__DATA SHOWN__:

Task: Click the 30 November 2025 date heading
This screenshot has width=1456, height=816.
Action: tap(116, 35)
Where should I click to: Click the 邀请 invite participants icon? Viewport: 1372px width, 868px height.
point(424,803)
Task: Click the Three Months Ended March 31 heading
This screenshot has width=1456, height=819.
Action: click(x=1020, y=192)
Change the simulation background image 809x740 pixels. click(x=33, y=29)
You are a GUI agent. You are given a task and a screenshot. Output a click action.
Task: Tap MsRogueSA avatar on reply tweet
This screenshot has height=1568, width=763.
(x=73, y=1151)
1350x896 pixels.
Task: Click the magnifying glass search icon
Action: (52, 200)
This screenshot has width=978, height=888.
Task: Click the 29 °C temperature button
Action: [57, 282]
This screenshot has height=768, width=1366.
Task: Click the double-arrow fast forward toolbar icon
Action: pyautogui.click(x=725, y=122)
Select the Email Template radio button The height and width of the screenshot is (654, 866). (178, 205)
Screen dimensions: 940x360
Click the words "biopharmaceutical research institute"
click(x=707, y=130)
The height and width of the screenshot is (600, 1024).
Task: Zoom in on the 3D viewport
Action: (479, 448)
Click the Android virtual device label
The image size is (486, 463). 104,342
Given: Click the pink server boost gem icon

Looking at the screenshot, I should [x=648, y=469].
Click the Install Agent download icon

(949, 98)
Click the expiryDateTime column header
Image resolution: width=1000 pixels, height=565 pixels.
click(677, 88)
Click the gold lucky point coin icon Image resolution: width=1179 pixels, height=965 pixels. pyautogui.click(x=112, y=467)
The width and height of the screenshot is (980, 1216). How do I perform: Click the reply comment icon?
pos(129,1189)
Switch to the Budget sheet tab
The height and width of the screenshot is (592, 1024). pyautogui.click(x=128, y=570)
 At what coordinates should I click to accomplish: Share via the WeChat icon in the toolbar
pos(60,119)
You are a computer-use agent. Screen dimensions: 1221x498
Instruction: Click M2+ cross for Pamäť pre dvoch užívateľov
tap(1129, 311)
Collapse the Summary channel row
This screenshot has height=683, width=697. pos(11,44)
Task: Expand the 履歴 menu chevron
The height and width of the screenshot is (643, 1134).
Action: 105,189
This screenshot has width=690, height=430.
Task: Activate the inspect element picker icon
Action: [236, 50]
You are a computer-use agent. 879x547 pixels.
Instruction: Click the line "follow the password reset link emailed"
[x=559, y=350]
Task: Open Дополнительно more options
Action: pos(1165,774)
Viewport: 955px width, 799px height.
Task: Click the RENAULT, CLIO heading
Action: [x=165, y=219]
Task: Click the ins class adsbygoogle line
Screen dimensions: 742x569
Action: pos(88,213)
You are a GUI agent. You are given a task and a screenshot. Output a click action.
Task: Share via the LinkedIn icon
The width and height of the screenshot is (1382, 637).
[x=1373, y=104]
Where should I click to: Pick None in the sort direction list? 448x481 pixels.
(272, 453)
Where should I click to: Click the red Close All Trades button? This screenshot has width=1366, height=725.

__REQUIRED WORK__: If a line of the entries above includes the word "computer", count it; then state the total and nothing else.

__THE COMPLETED TASK__: 2